Later, when we’d settled into bed for some ho sex…OK…really, we watched Good Eats. Nevertheless, I grabbed her ass again. I was told about the whole being spent thing.
JewelrySlut: I made a big poop. I hadn’t gone since Monday.
Me: What?! How do you do that? I poop all the time.
JewelrySlut: I don’t know. I just haven’t had to go
Me: I don’t get it, I’ve gone twice today already. We eat roughly the same volume of food, how do you do it?
JewelrySlut: I don’t know.
Me: I’m writing about this. I want answers.

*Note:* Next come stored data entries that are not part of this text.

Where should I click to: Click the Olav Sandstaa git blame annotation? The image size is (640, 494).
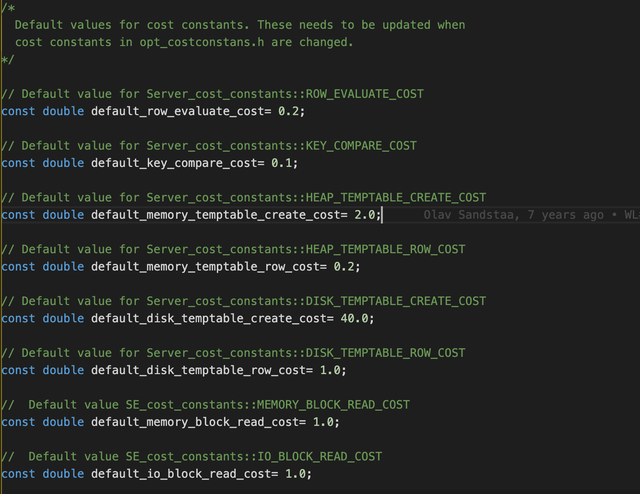click(512, 215)
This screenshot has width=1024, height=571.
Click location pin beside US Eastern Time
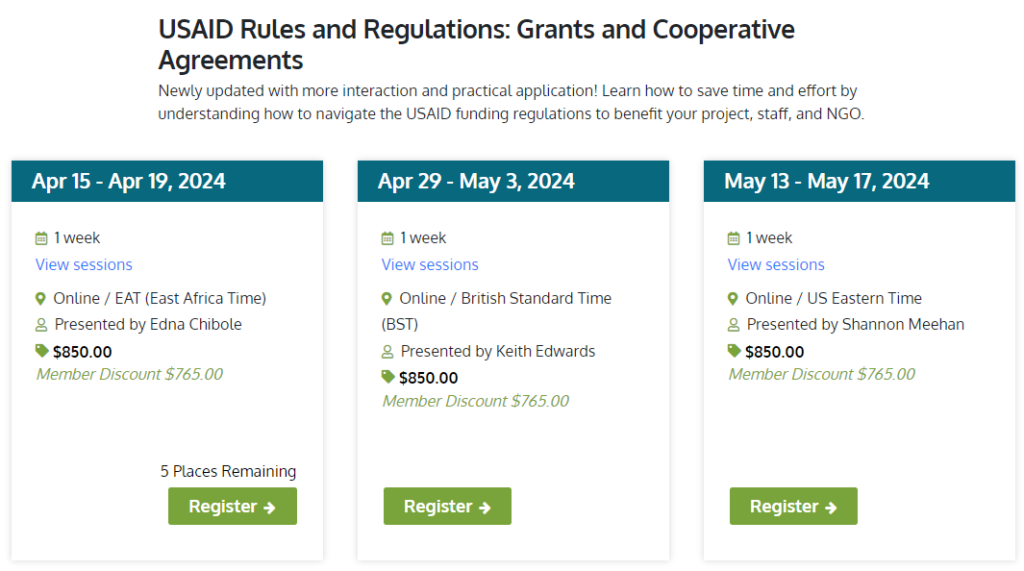pos(733,299)
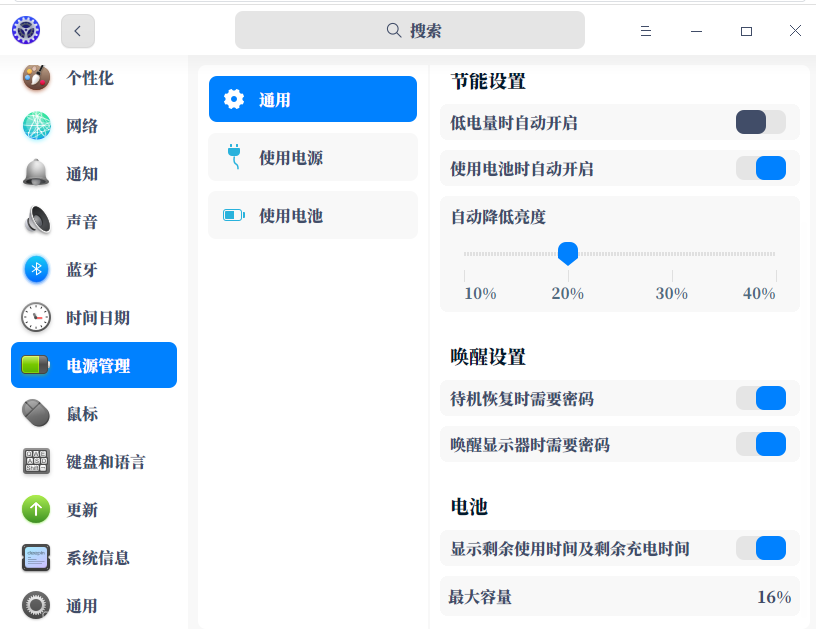
Task: Click the 搜索 search field
Action: pyautogui.click(x=409, y=31)
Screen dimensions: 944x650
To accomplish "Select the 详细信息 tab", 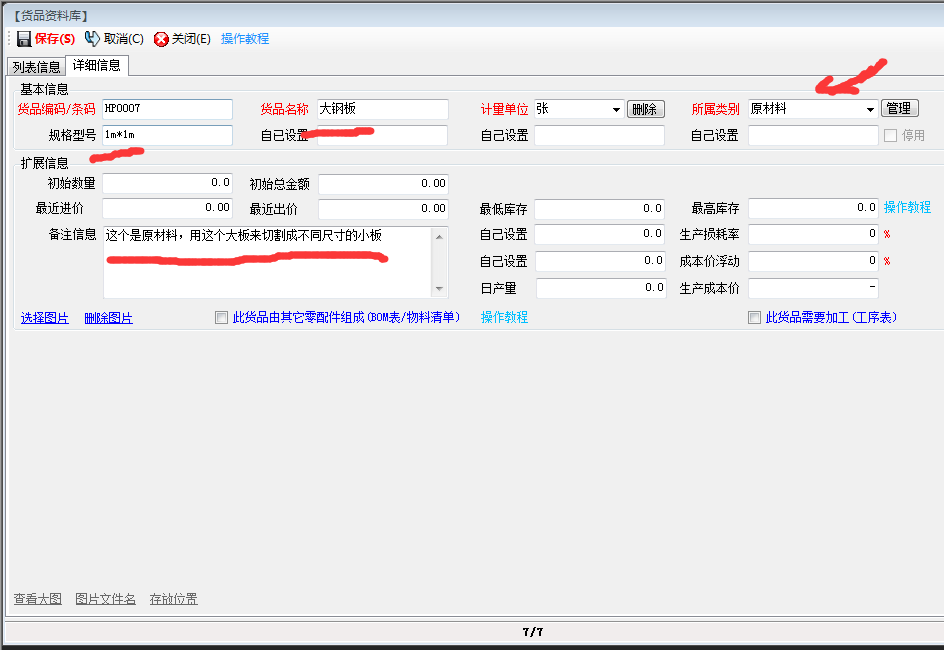I will 97,66.
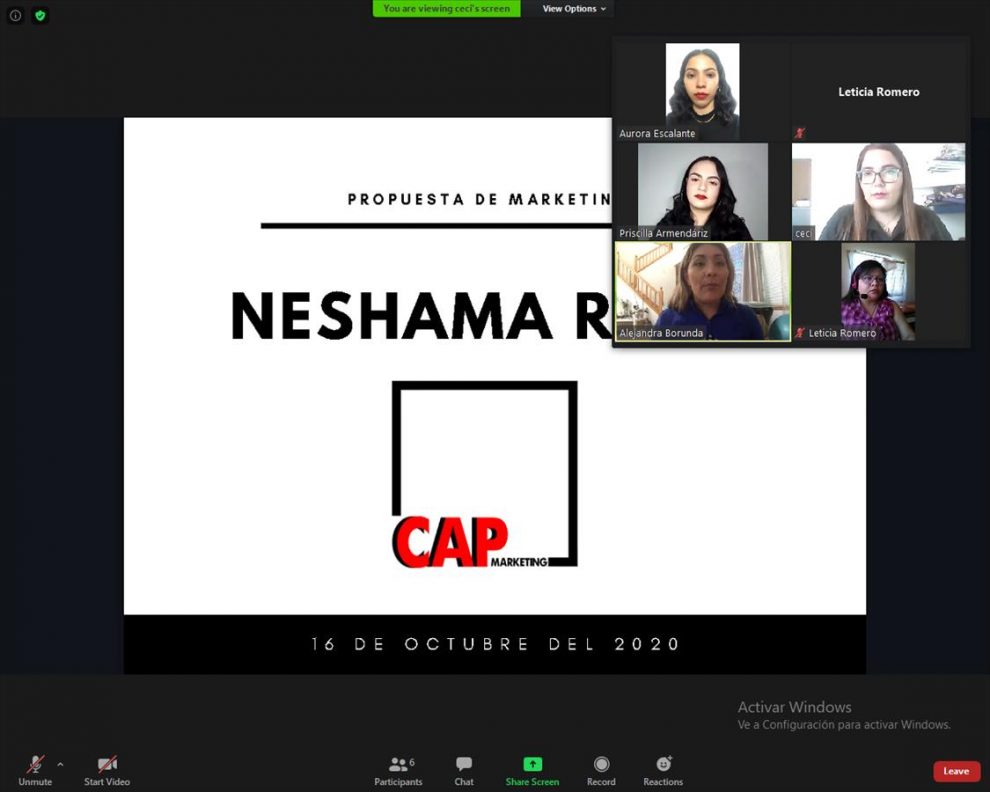
Task: Click the Leticia Romero name-only tile
Action: click(878, 91)
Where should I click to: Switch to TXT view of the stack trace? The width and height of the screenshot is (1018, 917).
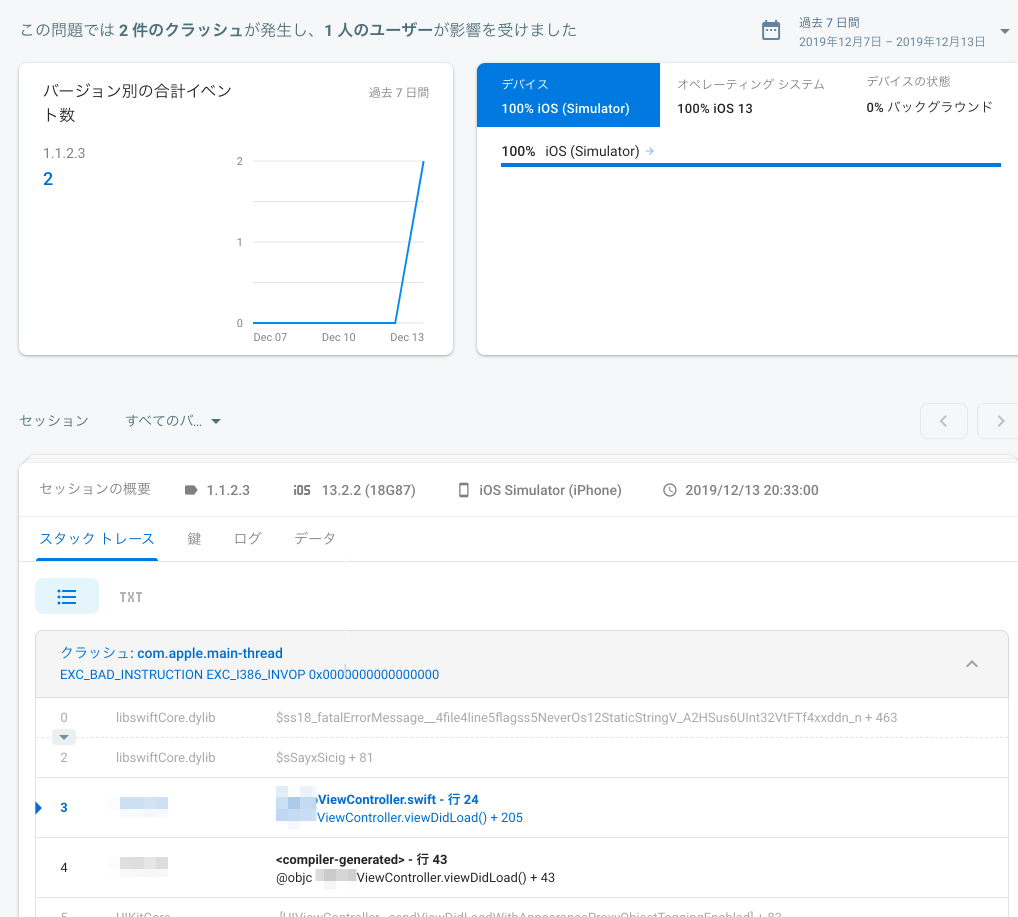coord(131,596)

So, here we are. How often to you poop? As referenced above, I usually go at least twice a day. Sometimes it’s one in the morning and one after work. Other times, it’s Act 1 at work and the finale once I get home. Still, it’s usually 2. JewelrySlut goes days on end without pooping. I don’t understand it nor do I pretend to. Do I poop too often? My 2 daily poops are usually huge…yes…have your fun with the NoGoodDaddy is full of shit jokes. I’ll wait.

Done yet?
Ok…I can wait all day you juveniles.

Ok, whether or not you’re done, I’m moving forward.

Shmuppie goes like twice a day. Of course, she shits herself, so she’s got a whole other (pronounced whole nother) set of problems.

Poop is fascinating. It takes on so many varied colors, smells and textures. I have names for them all. My personal least-favorite is the Wipey Dump. You know it: you wipe and wipe and wipe and it’s still there. I hate that one.

I also fart a lot. Anyone else? I can’t quite fart on command, but I’m working on it. When we were like 10, a friend and I noticed that if you punch your asshole, you can make yourself fart. I’m not talking about fisting or anything, just punch at yourself.

Again, I’ll wait for you all to try.

…(imagining the horrified look on coworkers’ faces as you all punch your asses and rip off farts)

So, let’s have an open and honest dialogue about poop.

Well, the weekend’s almost here. We’re going to ChurchBomber and MerlotMan’s house after work. They had their kitchen remodeled and MerlotMan plans to cook for us. It saves us a ride home in a lot of the traffic, so that’s good.

Saturday will be cleaning day. I also need an oil change. I want to rent a carpet cleaner to do the upstairs and the cars. Have a child and let them eat in the car and you’ll understand the need for car cleaning. We also have to do a lot of dusting. The bathroom’s also filthy (probably all my poop).

Sunday should be an adventure. We have one last open house. Afterwards, I’m taking the fucking sign down. It makes me mad to look at it. So, since we have to be out and don’t want to see TheNinny, we’re going on an adventure. We’re headed to Point Pleasant. They have an aquarium there and the boardwalk’s open.

Heard at home:
Me: What are we going to see on Sunday, Shmuppie?
Shmuppie: We see fishes!
Me: What else?
Shmuppie: We see pen-gu-ins! (She likes to add syllables to things)
Me: What else?
Shmuppie: The ocean!
Me: What are we going to eat?
Shmuppie: We eat French Fries!
Me: What else are we going to do?
Shmuppie: We play games!

It should be fun. The weather’s supposed to be nice and we all need to get out and have some fun. For all of you on-parents, I’ll make sure to have her well leashed.

Later, I gotta go drop off the Cosby kids at the pool.